Content starts

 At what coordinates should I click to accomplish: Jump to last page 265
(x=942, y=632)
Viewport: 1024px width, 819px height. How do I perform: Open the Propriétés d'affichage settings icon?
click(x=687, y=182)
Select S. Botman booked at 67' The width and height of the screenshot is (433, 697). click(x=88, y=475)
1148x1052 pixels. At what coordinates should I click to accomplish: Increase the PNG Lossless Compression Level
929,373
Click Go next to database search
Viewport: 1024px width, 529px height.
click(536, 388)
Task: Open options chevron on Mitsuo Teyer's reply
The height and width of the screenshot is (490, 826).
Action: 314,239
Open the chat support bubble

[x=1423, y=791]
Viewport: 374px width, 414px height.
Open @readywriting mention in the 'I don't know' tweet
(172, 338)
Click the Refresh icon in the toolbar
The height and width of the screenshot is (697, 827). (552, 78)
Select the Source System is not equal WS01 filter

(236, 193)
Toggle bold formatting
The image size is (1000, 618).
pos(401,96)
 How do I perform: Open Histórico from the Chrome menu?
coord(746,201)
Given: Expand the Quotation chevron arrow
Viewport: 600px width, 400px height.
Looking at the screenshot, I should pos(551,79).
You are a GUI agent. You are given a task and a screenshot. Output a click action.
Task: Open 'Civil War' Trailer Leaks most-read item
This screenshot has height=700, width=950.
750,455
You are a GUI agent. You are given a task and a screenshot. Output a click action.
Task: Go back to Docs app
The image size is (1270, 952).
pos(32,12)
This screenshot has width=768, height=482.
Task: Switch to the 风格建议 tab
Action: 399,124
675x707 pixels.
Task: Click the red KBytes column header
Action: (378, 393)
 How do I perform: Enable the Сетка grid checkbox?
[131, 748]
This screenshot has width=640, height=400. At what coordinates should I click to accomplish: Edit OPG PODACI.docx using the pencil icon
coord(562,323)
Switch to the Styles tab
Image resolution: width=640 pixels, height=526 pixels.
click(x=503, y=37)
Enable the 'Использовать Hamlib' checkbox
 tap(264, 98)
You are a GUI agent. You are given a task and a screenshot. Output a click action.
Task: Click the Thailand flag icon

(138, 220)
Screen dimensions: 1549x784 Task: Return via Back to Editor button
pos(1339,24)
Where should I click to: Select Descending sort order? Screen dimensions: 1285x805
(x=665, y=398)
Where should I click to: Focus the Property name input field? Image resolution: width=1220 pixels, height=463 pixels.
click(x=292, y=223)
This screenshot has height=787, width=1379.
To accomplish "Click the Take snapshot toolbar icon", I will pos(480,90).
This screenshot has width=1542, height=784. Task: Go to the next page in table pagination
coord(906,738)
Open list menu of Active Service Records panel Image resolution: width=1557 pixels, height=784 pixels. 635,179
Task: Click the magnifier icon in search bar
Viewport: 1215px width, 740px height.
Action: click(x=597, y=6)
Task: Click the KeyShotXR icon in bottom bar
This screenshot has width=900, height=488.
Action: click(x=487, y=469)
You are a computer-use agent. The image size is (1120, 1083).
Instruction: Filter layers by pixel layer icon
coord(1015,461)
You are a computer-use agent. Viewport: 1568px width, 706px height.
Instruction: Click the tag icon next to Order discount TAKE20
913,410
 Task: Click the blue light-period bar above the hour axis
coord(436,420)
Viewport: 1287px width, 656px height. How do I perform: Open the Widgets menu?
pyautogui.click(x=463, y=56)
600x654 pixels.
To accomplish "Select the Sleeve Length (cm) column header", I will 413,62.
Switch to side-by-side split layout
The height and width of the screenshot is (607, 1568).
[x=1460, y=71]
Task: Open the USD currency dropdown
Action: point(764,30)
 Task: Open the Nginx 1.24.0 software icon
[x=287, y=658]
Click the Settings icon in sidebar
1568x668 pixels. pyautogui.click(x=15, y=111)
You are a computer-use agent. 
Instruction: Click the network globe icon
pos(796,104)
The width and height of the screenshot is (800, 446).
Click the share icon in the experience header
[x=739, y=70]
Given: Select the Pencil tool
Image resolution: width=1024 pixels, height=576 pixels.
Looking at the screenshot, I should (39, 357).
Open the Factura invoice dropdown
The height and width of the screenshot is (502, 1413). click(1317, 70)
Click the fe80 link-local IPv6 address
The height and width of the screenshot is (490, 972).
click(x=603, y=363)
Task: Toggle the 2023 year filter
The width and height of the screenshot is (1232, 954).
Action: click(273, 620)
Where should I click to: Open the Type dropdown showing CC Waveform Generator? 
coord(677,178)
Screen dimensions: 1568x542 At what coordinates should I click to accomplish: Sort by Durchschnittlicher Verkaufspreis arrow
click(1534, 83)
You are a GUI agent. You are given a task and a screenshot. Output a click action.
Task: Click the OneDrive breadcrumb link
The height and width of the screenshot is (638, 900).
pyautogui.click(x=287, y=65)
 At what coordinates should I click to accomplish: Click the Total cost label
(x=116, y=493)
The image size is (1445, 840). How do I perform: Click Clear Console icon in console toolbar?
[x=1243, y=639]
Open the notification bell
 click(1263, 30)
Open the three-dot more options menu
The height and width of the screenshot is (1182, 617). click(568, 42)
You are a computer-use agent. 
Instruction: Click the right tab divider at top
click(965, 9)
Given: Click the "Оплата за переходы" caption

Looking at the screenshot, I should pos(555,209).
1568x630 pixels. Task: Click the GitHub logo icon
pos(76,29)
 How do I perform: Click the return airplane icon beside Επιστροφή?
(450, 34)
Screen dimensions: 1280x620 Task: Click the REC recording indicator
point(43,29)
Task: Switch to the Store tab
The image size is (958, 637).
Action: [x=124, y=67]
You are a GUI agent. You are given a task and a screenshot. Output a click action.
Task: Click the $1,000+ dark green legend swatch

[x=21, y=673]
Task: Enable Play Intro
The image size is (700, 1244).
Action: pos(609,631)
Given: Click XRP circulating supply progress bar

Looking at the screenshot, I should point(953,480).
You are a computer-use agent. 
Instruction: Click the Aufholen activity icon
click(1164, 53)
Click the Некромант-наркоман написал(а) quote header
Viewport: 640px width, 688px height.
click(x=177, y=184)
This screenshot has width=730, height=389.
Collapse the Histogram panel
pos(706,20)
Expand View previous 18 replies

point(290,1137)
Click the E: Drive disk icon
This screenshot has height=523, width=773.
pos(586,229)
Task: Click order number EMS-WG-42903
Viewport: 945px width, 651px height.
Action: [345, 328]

Content ends

◆ What the exercise asks ◆
The expected result is every record above, duplicated exactly.

◆ Your solution ◆
 At what coordinates should I click to accomplish: Jump to last page 265
(x=942, y=632)
Viewport: 1024px width, 819px height. How do I perform: Open the Propriétés d'affichage settings icon?
click(x=687, y=182)
Select S. Botman booked at 67' The width and height of the screenshot is (433, 697). click(x=88, y=475)
1148x1052 pixels. At what coordinates should I click to accomplish: Increase the PNG Lossless Compression Level
929,373
Click Go next to database search
Viewport: 1024px width, 529px height.
click(536, 388)
Task: Open options chevron on Mitsuo Teyer's reply
The height and width of the screenshot is (490, 826).
Action: 314,239
Open the chat support bubble

[x=1423, y=791]
Viewport: 374px width, 414px height.
Open @readywriting mention in the 'I don't know' tweet
(172, 338)
Click the Refresh icon in the toolbar
The height and width of the screenshot is (697, 827). (552, 78)
Select the Source System is not equal WS01 filter

(236, 193)
Toggle bold formatting
The image size is (1000, 618).
pos(401,96)
 How do I perform: Open Histórico from the Chrome menu?
coord(746,201)
Given: Expand the Quotation chevron arrow
Viewport: 600px width, 400px height.
Looking at the screenshot, I should pos(551,79).
You are a GUI agent. You are given a task and a screenshot. Output a click action.
Task: Open 'Civil War' Trailer Leaks most-read item
This screenshot has height=700, width=950.
750,455
You are a GUI agent. You are given a task and a screenshot. Output a click action.
Task: Go back to Docs app
The image size is (1270, 952).
pos(32,12)
This screenshot has width=768, height=482.
Task: Switch to the 风格建议 tab
Action: 399,124
675x707 pixels.
Task: Click the red KBytes column header
Action: (378, 393)
 How do I perform: Enable the Сетка grid checkbox?
[131, 748]
This screenshot has width=640, height=400. At what coordinates should I click to accomplish: Edit OPG PODACI.docx using the pencil icon
coord(562,323)
Switch to the Styles tab
Image resolution: width=640 pixels, height=526 pixels.
click(x=503, y=37)
Enable the 'Использовать Hamlib' checkbox
 tap(264, 98)
You are a GUI agent. You are given a task and a screenshot. Output a click action.
Task: Click the Thailand flag icon

(138, 220)
Screen dimensions: 1549x784 Task: Return via Back to Editor button
pos(1339,24)
Where should I click to: Select Descending sort order? Screen dimensions: 1285x805
(x=665, y=398)
Where should I click to: Focus the Property name input field? Image resolution: width=1220 pixels, height=463 pixels.
click(x=292, y=223)
This screenshot has height=787, width=1379.
To accomplish "Click the Take snapshot toolbar icon", I will pos(480,90).
This screenshot has width=1542, height=784. Task: Go to the next page in table pagination
coord(906,738)
Open list menu of Active Service Records panel Image resolution: width=1557 pixels, height=784 pixels. 635,179
Task: Click the magnifier icon in search bar
Viewport: 1215px width, 740px height.
Action: click(x=597, y=6)
Task: Click the KeyShotXR icon in bottom bar
This screenshot has width=900, height=488.
Action: click(x=487, y=469)
You are a computer-use agent. The image size is (1120, 1083).
Instruction: Filter layers by pixel layer icon
coord(1015,461)
You are a computer-use agent. Viewport: 1568px width, 706px height.
Instruction: Click the tag icon next to Order discount TAKE20
913,410
 Task: Click the blue light-period bar above the hour axis
coord(436,420)
Viewport: 1287px width, 656px height. How do I perform: Open the Widgets menu?
pyautogui.click(x=463, y=56)
600x654 pixels.
To accomplish "Select the Sleeve Length (cm) column header", I will 413,62.
Switch to side-by-side split layout
The height and width of the screenshot is (607, 1568).
[x=1460, y=71]
Task: Open the USD currency dropdown
Action: point(764,30)
 Task: Open the Nginx 1.24.0 software icon
[x=287, y=658]
Click the Settings icon in sidebar
1568x668 pixels. pyautogui.click(x=15, y=111)
You are a computer-use agent. 
Instruction: Click the network globe icon
pos(796,104)
The width and height of the screenshot is (800, 446).
Click the share icon in the experience header
[x=739, y=70]
Given: Select the Pencil tool
Image resolution: width=1024 pixels, height=576 pixels.
Looking at the screenshot, I should (39, 357).
Open the Factura invoice dropdown
The height and width of the screenshot is (502, 1413). click(1317, 70)
Click the fe80 link-local IPv6 address
The height and width of the screenshot is (490, 972).
click(x=603, y=363)
Task: Toggle the 2023 year filter
The width and height of the screenshot is (1232, 954).
Action: click(273, 620)
Where should I click to: Open the Type dropdown showing CC Waveform Generator? 
coord(677,178)
Screen dimensions: 1568x542 At what coordinates should I click to accomplish: Sort by Durchschnittlicher Verkaufspreis arrow
click(1534, 83)
You are a GUI agent. You are given a task and a screenshot. Output a click action.
Task: Click the OneDrive breadcrumb link
The height and width of the screenshot is (638, 900).
pyautogui.click(x=287, y=65)
 At what coordinates should I click to accomplish: Click the Total cost label
(x=116, y=493)
The image size is (1445, 840). How do I perform: Click Clear Console icon in console toolbar?
[x=1243, y=639]
Open the notification bell
 click(1263, 30)
Open the three-dot more options menu
The height and width of the screenshot is (1182, 617). click(568, 42)
You are a computer-use agent. 
Instruction: Click the right tab divider at top
click(965, 9)
Given: Click the "Оплата за переходы" caption

Looking at the screenshot, I should pos(555,209).
1568x630 pixels. Task: Click the GitHub logo icon
pos(76,29)
 How do I perform: Click the return airplane icon beside Επιστροφή?
(450, 34)
Screen dimensions: 1280x620 Task: Click the REC recording indicator
point(43,29)
Task: Switch to the Store tab
The image size is (958, 637).
Action: [x=124, y=67]
You are a GUI agent. You are given a task and a screenshot. Output a click action.
Task: Click the $1,000+ dark green legend swatch

[x=21, y=673]
Task: Enable Play Intro
The image size is (700, 1244).
Action: pos(609,631)
Given: Click XRP circulating supply progress bar

Looking at the screenshot, I should point(953,480).
You are a computer-use agent. 
Instruction: Click the Aufholen activity icon
click(1164, 53)
Click the Некромант-наркоман написал(а) quote header
Viewport: 640px width, 688px height.
click(x=177, y=184)
This screenshot has width=730, height=389.
Collapse the Histogram panel
pos(706,20)
Expand View previous 18 replies

point(290,1137)
Click the E: Drive disk icon
This screenshot has height=523, width=773.
pos(586,229)
Task: Click order number EMS-WG-42903
Viewport: 945px width, 651px height.
Action: [345, 328]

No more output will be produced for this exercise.